JOHN PRINE AT THE GRAMMY MUSEUM
JOHN PRINE AT THE GRAMMY MUSEUM
WEDNESDAY, MAY 16, 2018 – 8:00pm
AN UNASSUMING AMERICAN MASTER
Where do you find greatness on a Wednesday night in downtown Los Angeles, when neither the Lakers nor the Dodgers are playing? Wander over to the Grammy Museum and take a listen to two-time Grammy-winning folk singer/songwriter John Prine, in town for a concert Friday night at the Theatre at the Ace Hotel. He is here to be interviewed by Grammy Director Scott Goldman, for a walk down memory lane where no questions are off-limits, and then to sing a few songs and introduce his new album The Tree of Forgiveness, his first album of new songs in thirteen years. Were it any other songwriter besides Bob Dylan and the recently reviewed Eric Andersen the anticipation would hardly be worth the long drive during rush hour to get to Olympic and Figueroa; but considering that John Prine is virtually the only songwriter worthy of being put in that company, I was quite happy to make the drive.
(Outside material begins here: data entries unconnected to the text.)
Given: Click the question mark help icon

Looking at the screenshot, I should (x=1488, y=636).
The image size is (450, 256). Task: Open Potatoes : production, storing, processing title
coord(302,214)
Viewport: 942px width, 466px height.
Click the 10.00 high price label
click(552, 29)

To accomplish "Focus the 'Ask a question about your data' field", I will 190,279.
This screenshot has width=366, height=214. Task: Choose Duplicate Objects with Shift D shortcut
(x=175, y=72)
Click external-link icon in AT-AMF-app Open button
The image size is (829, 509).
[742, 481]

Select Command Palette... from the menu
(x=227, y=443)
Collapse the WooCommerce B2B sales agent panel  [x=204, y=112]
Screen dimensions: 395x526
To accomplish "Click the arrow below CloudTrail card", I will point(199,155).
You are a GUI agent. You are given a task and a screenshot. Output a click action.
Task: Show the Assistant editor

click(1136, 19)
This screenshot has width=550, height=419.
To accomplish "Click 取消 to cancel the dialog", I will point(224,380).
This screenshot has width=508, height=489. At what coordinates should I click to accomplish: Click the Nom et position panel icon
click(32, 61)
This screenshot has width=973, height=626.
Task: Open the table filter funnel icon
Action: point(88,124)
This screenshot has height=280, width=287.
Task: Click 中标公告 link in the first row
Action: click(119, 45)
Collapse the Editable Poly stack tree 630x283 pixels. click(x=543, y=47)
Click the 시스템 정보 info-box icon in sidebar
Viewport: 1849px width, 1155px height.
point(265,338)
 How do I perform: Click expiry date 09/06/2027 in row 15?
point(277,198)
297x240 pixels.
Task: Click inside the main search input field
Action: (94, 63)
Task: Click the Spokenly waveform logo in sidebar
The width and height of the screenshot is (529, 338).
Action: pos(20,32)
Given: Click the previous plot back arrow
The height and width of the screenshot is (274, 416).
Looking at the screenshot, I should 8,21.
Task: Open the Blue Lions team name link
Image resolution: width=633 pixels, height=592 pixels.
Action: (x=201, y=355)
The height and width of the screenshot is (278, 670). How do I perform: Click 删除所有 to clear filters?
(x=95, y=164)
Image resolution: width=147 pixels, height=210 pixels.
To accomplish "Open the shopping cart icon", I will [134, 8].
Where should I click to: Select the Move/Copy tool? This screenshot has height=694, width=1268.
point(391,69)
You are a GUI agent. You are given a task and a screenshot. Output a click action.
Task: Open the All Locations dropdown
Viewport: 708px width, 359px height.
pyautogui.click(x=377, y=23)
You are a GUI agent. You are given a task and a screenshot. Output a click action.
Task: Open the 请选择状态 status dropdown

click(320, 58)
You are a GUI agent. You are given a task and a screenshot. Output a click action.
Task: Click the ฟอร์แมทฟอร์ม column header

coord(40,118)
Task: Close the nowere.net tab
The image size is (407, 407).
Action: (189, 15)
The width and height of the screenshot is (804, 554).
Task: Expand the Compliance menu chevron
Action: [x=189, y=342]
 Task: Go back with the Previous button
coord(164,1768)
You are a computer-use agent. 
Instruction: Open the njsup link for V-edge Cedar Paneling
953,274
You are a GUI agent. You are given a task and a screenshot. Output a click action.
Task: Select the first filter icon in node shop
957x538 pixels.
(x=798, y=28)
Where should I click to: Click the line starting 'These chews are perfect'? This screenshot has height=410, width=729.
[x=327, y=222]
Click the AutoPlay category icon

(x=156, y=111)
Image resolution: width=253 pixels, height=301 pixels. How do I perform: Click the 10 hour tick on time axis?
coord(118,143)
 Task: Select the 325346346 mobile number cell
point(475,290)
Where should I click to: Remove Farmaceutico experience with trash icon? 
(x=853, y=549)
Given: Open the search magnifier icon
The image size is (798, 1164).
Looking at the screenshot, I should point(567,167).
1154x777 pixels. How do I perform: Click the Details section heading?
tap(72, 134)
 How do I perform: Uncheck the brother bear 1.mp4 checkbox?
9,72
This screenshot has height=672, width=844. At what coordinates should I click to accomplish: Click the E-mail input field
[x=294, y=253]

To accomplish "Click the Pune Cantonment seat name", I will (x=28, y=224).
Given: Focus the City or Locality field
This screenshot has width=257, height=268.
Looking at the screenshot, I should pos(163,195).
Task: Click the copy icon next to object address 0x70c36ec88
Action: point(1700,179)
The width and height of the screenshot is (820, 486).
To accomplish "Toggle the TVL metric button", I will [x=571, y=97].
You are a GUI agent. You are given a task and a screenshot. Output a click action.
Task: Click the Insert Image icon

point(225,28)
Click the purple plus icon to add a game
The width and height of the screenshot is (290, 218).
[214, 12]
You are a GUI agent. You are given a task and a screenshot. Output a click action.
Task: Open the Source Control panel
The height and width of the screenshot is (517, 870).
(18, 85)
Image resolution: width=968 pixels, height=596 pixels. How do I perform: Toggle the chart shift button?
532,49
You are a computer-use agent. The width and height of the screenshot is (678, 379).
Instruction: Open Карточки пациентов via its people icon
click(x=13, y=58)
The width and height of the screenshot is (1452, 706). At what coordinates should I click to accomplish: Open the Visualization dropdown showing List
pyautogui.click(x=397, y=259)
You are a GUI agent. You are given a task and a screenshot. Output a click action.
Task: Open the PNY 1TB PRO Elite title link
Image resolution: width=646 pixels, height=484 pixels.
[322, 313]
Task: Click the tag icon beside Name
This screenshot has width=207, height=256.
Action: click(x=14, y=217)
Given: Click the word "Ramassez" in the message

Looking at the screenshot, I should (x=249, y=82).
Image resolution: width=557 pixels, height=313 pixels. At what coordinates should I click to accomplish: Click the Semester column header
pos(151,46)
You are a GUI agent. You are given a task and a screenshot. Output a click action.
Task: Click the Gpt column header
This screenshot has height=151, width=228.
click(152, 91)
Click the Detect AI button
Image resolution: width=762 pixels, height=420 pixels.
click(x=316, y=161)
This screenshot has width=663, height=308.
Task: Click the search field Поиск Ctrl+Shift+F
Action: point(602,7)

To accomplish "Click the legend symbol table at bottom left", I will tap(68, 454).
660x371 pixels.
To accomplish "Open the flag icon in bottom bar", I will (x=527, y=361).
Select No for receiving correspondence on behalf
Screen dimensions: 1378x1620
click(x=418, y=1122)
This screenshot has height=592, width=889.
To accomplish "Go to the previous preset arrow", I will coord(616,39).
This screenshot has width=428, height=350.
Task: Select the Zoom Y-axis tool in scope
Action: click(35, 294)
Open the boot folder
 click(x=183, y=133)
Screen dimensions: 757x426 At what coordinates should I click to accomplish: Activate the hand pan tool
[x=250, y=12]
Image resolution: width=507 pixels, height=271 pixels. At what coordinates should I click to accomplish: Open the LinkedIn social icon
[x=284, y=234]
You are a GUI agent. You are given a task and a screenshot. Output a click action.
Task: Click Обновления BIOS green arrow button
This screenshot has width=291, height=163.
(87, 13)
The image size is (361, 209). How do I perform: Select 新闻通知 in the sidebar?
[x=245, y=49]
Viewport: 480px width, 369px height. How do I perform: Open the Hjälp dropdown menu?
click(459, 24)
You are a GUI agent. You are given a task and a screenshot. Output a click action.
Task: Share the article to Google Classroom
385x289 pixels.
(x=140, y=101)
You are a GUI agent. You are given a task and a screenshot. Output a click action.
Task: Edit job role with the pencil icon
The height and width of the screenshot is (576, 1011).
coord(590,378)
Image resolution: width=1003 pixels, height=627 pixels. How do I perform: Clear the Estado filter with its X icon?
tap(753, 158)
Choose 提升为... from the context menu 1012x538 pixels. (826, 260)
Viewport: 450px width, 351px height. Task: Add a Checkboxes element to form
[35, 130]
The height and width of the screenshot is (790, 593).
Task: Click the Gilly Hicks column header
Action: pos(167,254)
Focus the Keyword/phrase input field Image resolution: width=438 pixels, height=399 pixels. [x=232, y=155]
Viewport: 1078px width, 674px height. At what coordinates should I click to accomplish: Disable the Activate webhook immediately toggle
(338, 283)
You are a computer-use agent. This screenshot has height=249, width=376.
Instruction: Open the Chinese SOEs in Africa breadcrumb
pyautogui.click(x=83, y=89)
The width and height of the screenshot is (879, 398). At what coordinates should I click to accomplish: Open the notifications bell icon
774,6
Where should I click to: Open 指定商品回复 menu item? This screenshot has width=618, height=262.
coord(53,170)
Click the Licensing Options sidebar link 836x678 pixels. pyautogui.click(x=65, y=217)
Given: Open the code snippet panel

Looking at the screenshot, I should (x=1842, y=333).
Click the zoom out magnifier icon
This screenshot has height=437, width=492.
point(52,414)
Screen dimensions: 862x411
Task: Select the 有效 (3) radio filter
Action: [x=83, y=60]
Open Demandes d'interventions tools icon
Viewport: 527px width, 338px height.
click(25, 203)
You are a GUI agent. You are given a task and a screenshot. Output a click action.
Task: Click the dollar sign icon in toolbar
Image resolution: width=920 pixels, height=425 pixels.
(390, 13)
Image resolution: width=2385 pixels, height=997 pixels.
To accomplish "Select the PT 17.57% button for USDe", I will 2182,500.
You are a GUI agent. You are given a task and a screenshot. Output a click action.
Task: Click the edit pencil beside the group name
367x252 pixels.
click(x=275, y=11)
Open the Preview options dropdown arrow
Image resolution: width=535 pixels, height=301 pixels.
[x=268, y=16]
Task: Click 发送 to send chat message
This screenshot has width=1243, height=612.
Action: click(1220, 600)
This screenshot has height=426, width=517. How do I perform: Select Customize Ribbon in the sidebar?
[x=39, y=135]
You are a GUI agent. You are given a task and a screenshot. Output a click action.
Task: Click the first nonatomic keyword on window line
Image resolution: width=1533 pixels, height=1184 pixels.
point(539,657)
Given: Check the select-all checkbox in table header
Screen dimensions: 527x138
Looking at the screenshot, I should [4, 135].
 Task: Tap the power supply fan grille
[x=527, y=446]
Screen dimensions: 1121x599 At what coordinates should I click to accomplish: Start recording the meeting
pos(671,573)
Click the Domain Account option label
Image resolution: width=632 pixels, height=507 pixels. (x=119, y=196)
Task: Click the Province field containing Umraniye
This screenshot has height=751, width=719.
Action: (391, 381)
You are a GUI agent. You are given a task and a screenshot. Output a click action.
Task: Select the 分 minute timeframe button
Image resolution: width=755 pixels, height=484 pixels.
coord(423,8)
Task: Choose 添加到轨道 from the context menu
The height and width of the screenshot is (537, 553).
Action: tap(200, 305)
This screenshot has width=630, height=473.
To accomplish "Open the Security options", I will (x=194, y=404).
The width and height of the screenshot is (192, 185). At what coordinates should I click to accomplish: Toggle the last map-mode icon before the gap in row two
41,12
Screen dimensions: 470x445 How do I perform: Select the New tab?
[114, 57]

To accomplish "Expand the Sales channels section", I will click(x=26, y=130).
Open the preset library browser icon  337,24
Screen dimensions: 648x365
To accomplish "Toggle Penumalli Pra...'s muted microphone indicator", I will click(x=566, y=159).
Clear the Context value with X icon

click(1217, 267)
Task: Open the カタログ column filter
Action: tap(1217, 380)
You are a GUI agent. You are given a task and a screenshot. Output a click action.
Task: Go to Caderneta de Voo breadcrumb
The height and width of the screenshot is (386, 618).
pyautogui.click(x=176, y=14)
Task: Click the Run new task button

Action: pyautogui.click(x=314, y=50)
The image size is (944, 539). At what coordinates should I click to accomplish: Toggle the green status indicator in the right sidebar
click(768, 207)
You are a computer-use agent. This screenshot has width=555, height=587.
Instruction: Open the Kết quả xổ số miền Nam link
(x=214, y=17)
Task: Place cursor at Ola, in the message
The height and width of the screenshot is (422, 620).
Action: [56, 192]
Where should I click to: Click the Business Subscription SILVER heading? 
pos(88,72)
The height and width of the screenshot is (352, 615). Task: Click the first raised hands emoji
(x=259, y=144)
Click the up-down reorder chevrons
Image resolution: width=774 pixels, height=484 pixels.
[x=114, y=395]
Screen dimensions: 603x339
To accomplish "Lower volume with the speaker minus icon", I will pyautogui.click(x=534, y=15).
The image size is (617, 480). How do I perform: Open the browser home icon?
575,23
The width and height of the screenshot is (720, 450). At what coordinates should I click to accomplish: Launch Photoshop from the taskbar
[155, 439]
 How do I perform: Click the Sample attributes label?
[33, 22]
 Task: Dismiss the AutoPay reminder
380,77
His songs plumb the depths of human suffering and hope, the heights of humor and satire like Your Flag Decal Won’t Get You Into Heaven Anymore and uncanny ability to weave through the broken dreams of a Vietnam veteran like Sam Stone, a desperate housewife like the Angel From Montgomery, and the lonely outcast like the old folks in Hello In There. . “What is the new album about?” asks Goldman; “pork chops, love and mortality.” It doesn’t get more basic than that.
To think that Prine could still write songs like his best from 1971, including the timeless classic he wrote for his father Paradise:
Daddy, won’t you take me back to Mulenberg County
Down by the green river where Paradise lay
I’m sorry my son but you’re too late in asking
Mr. Peabody’s coal train has hauled it away
is almost too much to ask, but he buried himself in a dark Nashville hotel room where he slept all day and wrote all night until he had the ten songs he needed to make the record. The revelation that unfolded from his spirited conversation with Scott Goldman was that it wasn’t his idea to do it at all. It came from his wife Fiona and children, who bluntly told him, “Daddy, it’s time to make a record.”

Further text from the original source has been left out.